Irgendwo zwischen Horror und Science Fiction sitzt KJ Kabzas „The Soul in the Bell Jar“. Während Lindome Glass Eltern eine Weltreise unternehmen, soll das junge Mädchen zu ihrem Großonkel Doctor Dandridge, der wie Frankenstein Tote über ihre Seele wieder belebt. Das Haus und der Hintergrund der Geschichte sind hervorragend und stimmungsvoll ausgearbeitet. Doctor Dandridge erinnert ein wenig an Heidis Großvater, der ebenfalls anfänglich distanziert und zurückhaltend auf die ihm aufgezwungene Verwandte reagiert. Aus „Dracula“ scheint der Assistent Chaswick zu stammen, der trotz seines absonderlichen Verhaltens und seiner Hinterhältigkeit als einziger eine Art verbale Brücke zum jungen Mädchen aufbauen kann. Dandridges Experimente stehen aber kurz vor dem Abschluss der ersten Stufe, wobei der obligatorische Schritt weiter schreckliche Folgen haben könnte. Während das Ende zu abrupt, zu wenig nachhaltig vorbereitet und vor allem zu einfach erscheint, überzeugt der Rest der Geschichte durch die exzentrischen Figuren, die stimmungsvolle viktorianische Umgebung und vor allem das langsame Aufdecken der weiteren Experimente aus der Perspektive der sympathischen Lindsome Glass, die man hinsichtlich ihrer Eltern nur bedauern kann.

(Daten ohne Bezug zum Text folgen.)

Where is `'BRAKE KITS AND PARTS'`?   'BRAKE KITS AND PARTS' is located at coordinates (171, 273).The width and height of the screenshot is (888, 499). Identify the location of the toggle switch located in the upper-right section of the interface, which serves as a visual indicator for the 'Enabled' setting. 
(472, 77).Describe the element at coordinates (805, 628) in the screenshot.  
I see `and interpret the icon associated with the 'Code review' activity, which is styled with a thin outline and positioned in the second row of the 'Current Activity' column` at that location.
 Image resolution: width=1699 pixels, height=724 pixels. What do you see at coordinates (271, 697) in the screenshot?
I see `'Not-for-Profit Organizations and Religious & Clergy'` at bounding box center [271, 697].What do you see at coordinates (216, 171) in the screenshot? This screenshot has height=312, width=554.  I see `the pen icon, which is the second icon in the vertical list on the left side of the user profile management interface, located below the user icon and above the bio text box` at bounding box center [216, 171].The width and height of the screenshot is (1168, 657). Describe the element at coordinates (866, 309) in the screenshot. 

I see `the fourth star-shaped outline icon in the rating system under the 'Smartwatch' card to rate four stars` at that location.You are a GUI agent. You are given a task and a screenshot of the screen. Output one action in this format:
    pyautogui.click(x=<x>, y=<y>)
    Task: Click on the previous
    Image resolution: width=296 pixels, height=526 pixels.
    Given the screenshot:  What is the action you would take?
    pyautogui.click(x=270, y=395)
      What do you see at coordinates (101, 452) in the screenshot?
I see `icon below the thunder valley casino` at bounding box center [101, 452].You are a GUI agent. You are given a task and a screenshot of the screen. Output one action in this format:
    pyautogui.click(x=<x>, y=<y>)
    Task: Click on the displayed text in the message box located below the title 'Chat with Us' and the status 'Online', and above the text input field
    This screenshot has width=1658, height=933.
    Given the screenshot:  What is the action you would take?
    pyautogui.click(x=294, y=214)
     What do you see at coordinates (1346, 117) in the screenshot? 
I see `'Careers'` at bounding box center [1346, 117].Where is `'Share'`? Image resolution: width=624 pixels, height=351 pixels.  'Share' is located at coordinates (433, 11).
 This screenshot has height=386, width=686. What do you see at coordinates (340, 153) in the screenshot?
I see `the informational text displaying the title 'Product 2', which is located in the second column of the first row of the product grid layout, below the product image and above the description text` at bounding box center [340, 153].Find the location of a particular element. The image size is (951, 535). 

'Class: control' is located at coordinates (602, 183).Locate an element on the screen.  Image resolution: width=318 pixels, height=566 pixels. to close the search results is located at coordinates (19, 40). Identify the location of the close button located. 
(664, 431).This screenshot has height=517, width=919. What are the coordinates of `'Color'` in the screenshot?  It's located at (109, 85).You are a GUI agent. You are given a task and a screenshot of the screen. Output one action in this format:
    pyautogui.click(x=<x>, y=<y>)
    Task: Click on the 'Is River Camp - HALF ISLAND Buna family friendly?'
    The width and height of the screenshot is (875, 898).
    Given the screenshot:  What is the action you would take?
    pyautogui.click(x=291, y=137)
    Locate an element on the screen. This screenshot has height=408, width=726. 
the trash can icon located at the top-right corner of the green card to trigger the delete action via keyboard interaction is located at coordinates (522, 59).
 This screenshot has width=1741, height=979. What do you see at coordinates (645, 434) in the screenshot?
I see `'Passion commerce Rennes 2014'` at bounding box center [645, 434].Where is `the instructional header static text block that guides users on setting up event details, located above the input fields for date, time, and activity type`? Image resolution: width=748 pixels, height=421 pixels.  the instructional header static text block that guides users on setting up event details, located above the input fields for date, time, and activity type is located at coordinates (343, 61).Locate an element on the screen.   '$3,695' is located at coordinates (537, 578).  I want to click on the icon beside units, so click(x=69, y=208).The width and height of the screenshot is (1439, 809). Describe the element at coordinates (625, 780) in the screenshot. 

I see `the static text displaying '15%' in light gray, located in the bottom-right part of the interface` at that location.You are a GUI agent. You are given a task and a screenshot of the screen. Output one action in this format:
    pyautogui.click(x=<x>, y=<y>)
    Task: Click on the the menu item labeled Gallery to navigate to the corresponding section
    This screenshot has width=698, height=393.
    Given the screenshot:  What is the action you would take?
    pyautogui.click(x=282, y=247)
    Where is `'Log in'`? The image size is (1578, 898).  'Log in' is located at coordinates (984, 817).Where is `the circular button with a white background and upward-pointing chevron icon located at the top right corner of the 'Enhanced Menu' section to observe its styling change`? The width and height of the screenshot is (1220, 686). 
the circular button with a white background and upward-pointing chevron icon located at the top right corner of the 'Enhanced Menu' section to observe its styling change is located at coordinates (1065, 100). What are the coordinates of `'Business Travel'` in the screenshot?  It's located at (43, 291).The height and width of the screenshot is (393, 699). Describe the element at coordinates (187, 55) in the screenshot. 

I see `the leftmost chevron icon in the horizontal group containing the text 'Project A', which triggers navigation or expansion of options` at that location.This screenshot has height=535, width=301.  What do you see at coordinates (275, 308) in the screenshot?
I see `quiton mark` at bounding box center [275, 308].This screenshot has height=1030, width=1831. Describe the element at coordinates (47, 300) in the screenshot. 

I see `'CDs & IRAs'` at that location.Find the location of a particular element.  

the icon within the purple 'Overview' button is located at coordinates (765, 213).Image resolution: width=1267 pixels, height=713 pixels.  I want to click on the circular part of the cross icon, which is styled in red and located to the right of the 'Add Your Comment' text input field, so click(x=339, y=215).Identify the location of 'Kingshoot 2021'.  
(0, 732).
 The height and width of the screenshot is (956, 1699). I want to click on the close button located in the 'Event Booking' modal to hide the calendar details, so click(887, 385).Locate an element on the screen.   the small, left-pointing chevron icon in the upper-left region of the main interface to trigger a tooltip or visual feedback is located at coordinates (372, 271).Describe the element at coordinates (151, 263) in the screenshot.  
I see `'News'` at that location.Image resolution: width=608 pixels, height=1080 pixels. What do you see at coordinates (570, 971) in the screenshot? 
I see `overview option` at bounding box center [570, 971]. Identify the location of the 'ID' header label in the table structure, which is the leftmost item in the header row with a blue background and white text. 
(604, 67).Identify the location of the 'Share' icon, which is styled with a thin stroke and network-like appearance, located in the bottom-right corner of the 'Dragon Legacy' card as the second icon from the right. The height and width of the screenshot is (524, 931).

Die wichtigste Geschichte dieser Ausgabe ist “Success” von Michael Blumlein. Es ist die erste umfangreiche Novelle seit einigen Ausgaben. Es ist die Lebensgeschichte zweier sehr intelligenter Menschen und leider auch Forscher. Während Dr. Jim ein brillanter Wissenschaftler und emotional unterentwickelter, fast egoistischer Mann ist, hat sich seine Frau Carol lange auch forschungstechnisch seinen Ambitionen untergeordnet. Dr. Jim sucht eine neue Theorie für das Leben und verliert seine Stelle, seine Frau und schließlich auch kurzzeitig den Bezug zum bisherigen Leben. Er versucht seine Thesen in einem überdimensionalen – auch das Titelbild dieser Ausgabe bildenden – Kunstwerk auszudrücken. Obwohl die Novelle auf den ersten Blick ausgesprochen verschachtelt erscheint, laufen die beiden Handlungsebenen auf eine etwas verzerrte, familiensoziologisch interessante Pointe zurücke, die allen Charakteren auf der einen Seite gerecht wird, auf der anderen Seite allerdings auch zu simpel erscheint. Blumlein hat den Mut, insbesondere den Exzentriker Dr. Jim trotzdem sympathisch zu charakterisieren, während seine Frau Carol anfänglich zu duckmäuserisch, dann zu offensiv erscheint. Eine unterhaltsame Geschichte, über deren Pointe man allerdings weniger lange als vielleicht beabsichtigt nachdenken wird.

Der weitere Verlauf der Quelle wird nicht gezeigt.